Unos amigos polacos hablan con Jorge Edwards

Cuando apareció la primera edición de este libro del escritor chileno Jorge Edwards en 1973, Venezuela hacía tres lustros que había entrado en la democracia que, en teoría y no sin tropiezos, la estaba llevando con paso seguro a participar en el concierto de las naciones libres del mundo occidental. Poco a poco, la población venezolana comenzaba a olvidarse del oscuro casi medio siglo que dos dictaduras (la de Castro/Gómez y la de Pérez Jiménez) habían impuesto en el país, condenándolo a no entrar del todo en el siglo xx o, peor, a entrar cojeando, con un avance por aquí o por allá, siempre contenido por el capricho y los intereses del dictador de turno. En 1973, año electoral, el que a la postre se convertiría en presidente, Carlos Andrés Pérez, ese hombre que “sí caminaba”, prometía echar a andar al país con él, continuando, en realidad, la labor democratizadora de los tres presidentes que lo habían precedido (Rómulo Betancourt, Raúl Leoni y Rafael Caldera); y no hubo pocos gestos al respecto: muy pronto, la industria petrolera y de la minería regresarían a manos del Estado, y el gobierno puso en marcha programas sociales y económicos que hicieron pensar que el sueño de la “gran Venezuela” se estaba cumpliendo a cabalidad: de entonces son proyectos tan importantes para la cultura venezolana como la Biblioteca Ayacucho, el Sistema de Orquestas Juveniles y el impulso decidido al recién fundado Museo de Arte Contemporáneo de Caracas. Eran señales de prosperidad producto de la quinceañera (y aparentemente robusta) democracia, sin tomar en cuenta, desde luego, que el súbito progreso venezolano se debía, también, a los desdichados conflictos en Oriente Medio que hicieron que el precio del petróleo subiera. La desgracia de otros era la abundancia nuestra, pues para nadie es un secreto que la de Venezuela en el siglo XX ha sido la historia del petróleo. Gracias a él, y por su culpa, el país ha evolucionado e involucionado a partes iguales. No fue tan errado el consejo de Arturo Uslar Pietri en 1936: había que sembrar el petróleo: ocultarlo de nuestra ambición o hacerlo crecer de otra manera más productiva.
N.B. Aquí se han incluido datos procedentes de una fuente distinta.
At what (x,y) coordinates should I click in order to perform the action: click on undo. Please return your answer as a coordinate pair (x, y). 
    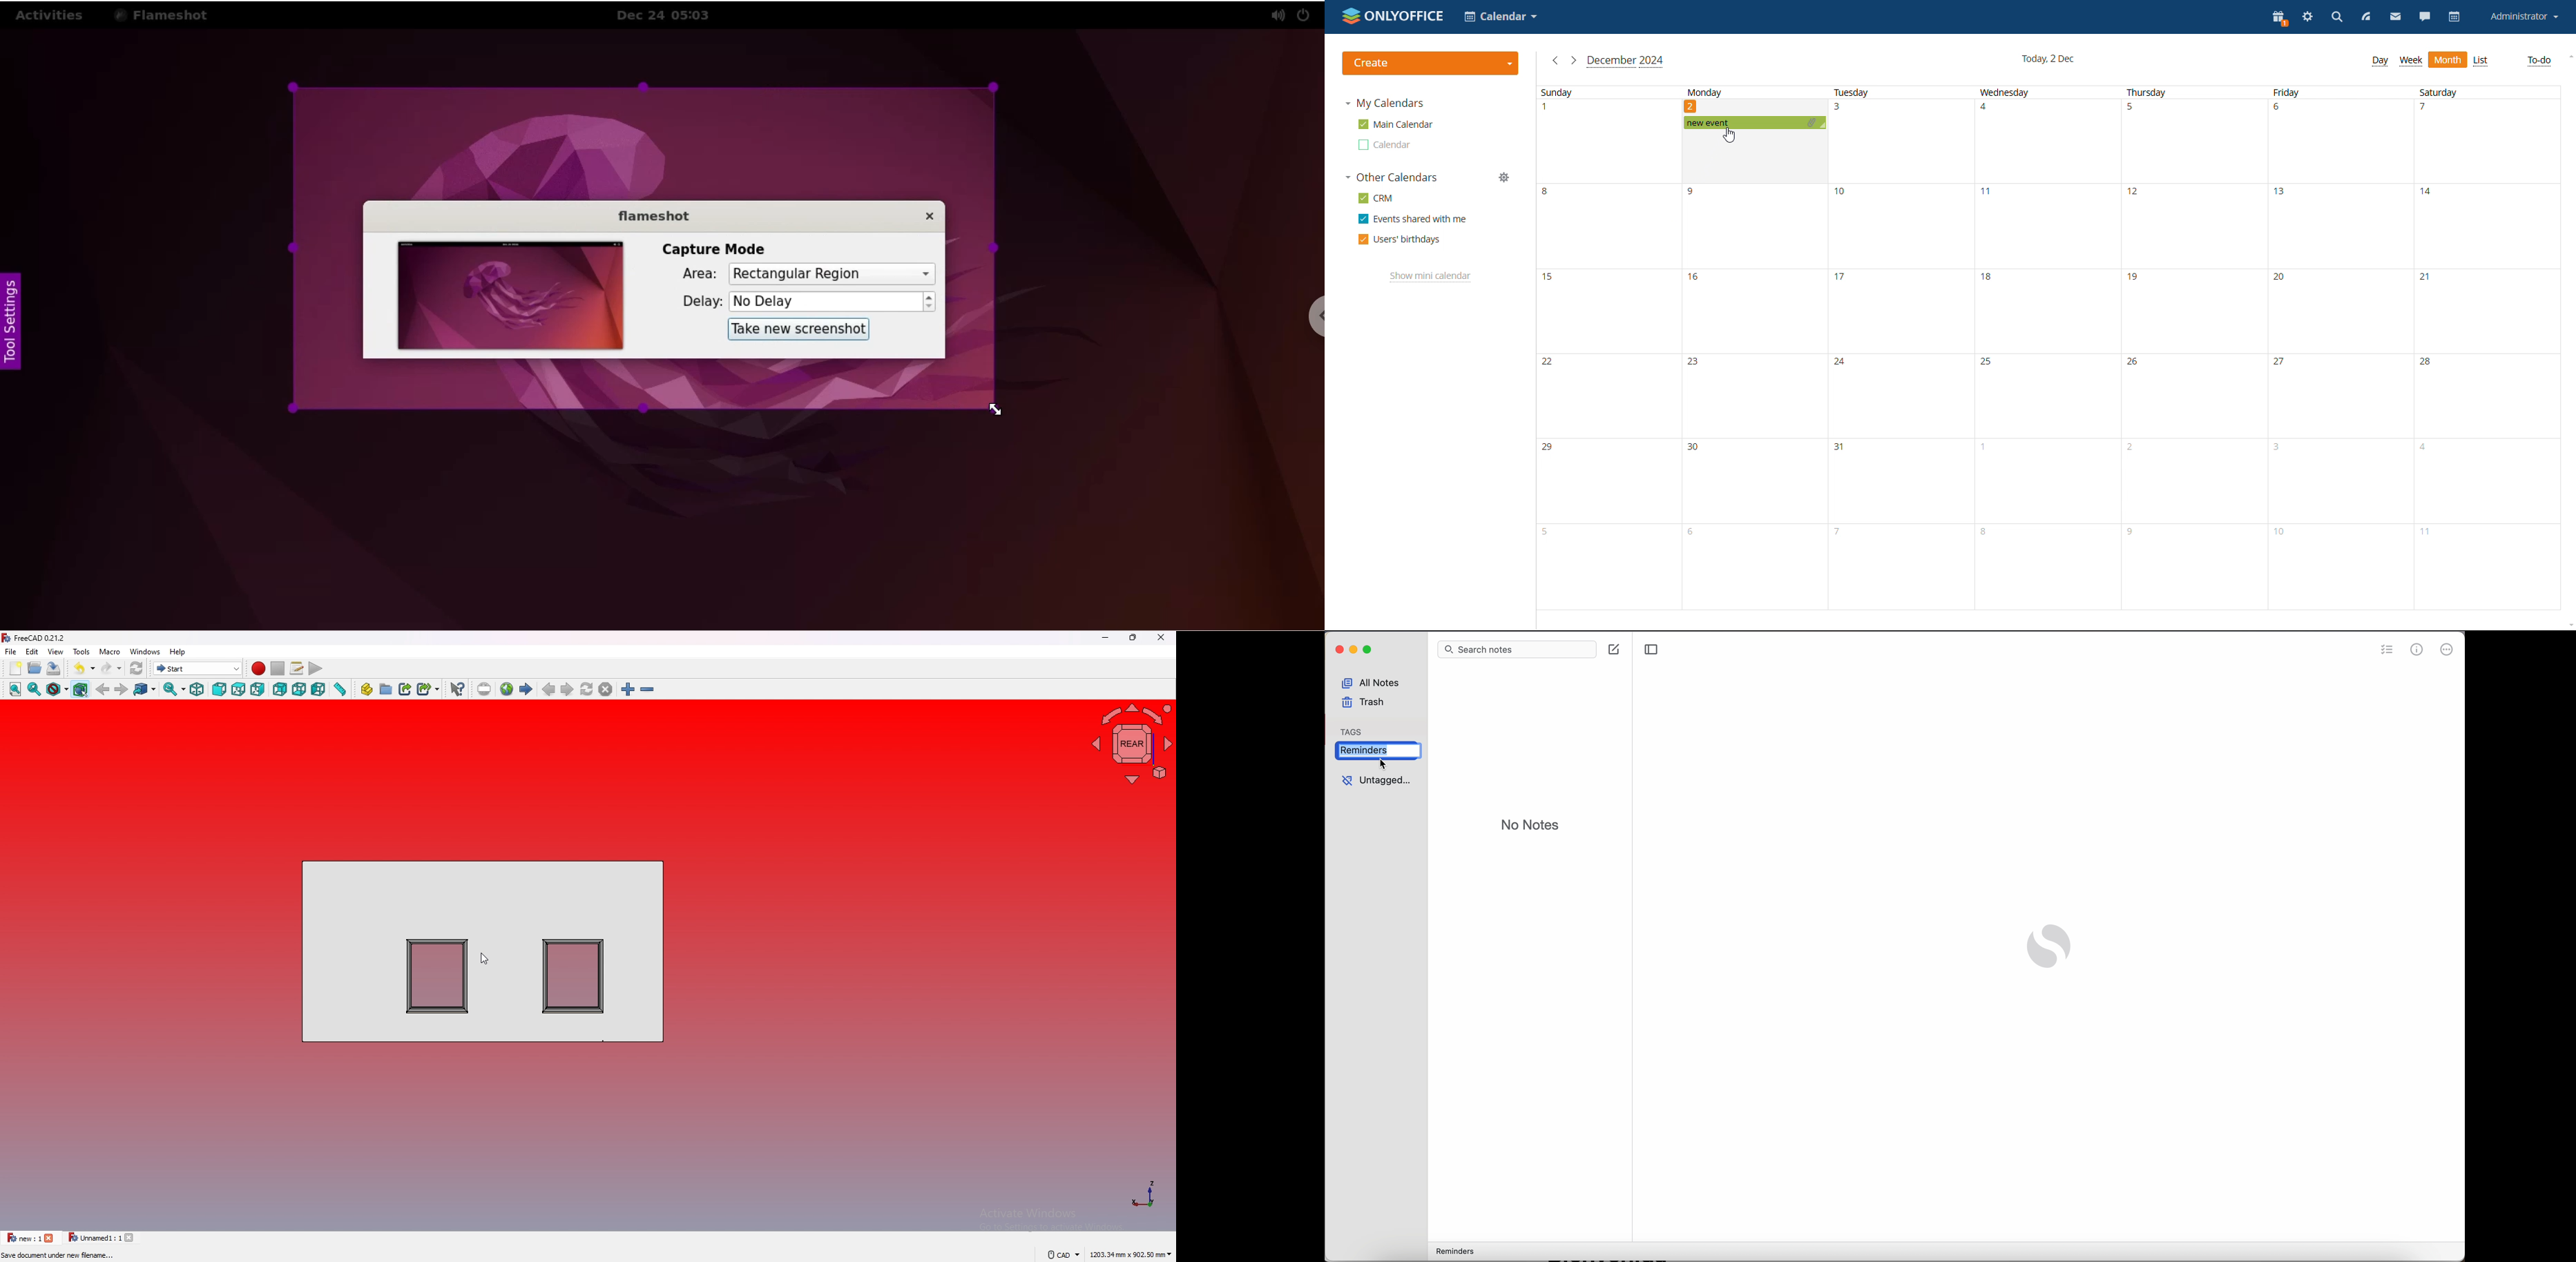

Cuando apareció Persona non grata mi generación apenas comenzaba a estudiar el kínder, y crecería, al menos hasta 1983, compartiendo con sus mayores un clima de abundancia y despreocupación, compartiendo la solar seguridad que da vivir en una eterna adolescencia. La adolescencia del que, irresponsable, no mira hacia el futuro. Y eso que el futuro que nos esperaba Edwards lo acababa de publicar en Barcelona.

El delirio de persecución como normalidad

Jorge Edwards llegó a La Habana con el encargo de establecer las condiciones para reabrir la embajada chilena. No corría a favor suyo el hecho de que tuviera el mismo apellido del último embajador en La Habana “del Ancien Régime de Chile, Emilio Edwards Bello, hermano de Joaquín y primo hermano de mi padre. Las acusaciones, en buenas cuentas, se acumulaban, los síntomas delatores de una posición política escandalosamente incorrecta. Mi condena había sido pronunciada antes de que comenzara el proceso, antes de que los hechos culpables sucedieran”, comenta el propio autor. Tampoco hay que obliterar hechos como, por ejemplo, que otro Edwards sostenía contactos con Nixon y Kissinger en Washington, tal como lo relata este último en su White House Years: “Para entonces Nixon había asumido un papel personal. Había sido impulsado a actuar el 14 de septiembre [de 1970] por Agustín Edwards, el editor de El Mercurio, el periódico chileno más respetado, que había venido a Washington a advertir cuáles serían las consecuencias de la toma de Allende”. Aunque en La Habana no supieran cómo eran las relaciones entre los Edwards ni nada sobre estos contactos de alto nivel, para la infinita paranoia castrista tales sospechas bien podrían cargarse a cuenta.

Este libro es el relato de cómo la sencilla tarea de abrir una embajada se fue transformando en otra cosa, otro asunto que el autor no termina de dilucidar mientras lo vive y sobre el que reflexiona largamente durante la escritura del libro. Por alguna esquiva y a la vez nítida razón, cuyo descubrimiento queda frente a los ojos del lector, Jorge Edwards no pudo conseguir su objetivo; antes bien, salió del país de Martí en una especie de expulsión que marcaría las siguientes décadas de su carrera diplomática y, cómo no, literaria. Pues lo que a la postre narró en este libro fue visto por muchos como el producto de un delirio propio de un paranoico, y por eso es famosa la frase que en 1974 Guillermo Cabrera Infante le escribiera en una carta desde Londres: “Yo me he leído el libro de un tirón y he caído presa de un ataque de paranoia aguda: ya casi se me había olvidado la técnica castrista para curarla: no hay posible delirio de persecución allí donde la persecución es un delirio”. No creo que haya ciudadano en el mundo que hubiera padecido la “técnica castrista”, que es la técnica de todos los tiranos, que no se sienta identificado con esta ingeniosa (pero también aguda) expresión de Cabrera Infante. Las tiranías, asustadas siempre a causa de sus propios crímenes, inoculan su delirio en aquellos que persiguen, hasta hacerlos creer que son ellos los pobres delirantes. En Venezuela lo supo Rufino Blanco-Fombona cuando la dictadura gomecista lo persiguió, incluso en su casa de Madrid, saqueando sus papeles y documentos, por cierto, como le ocurrió a Edwards.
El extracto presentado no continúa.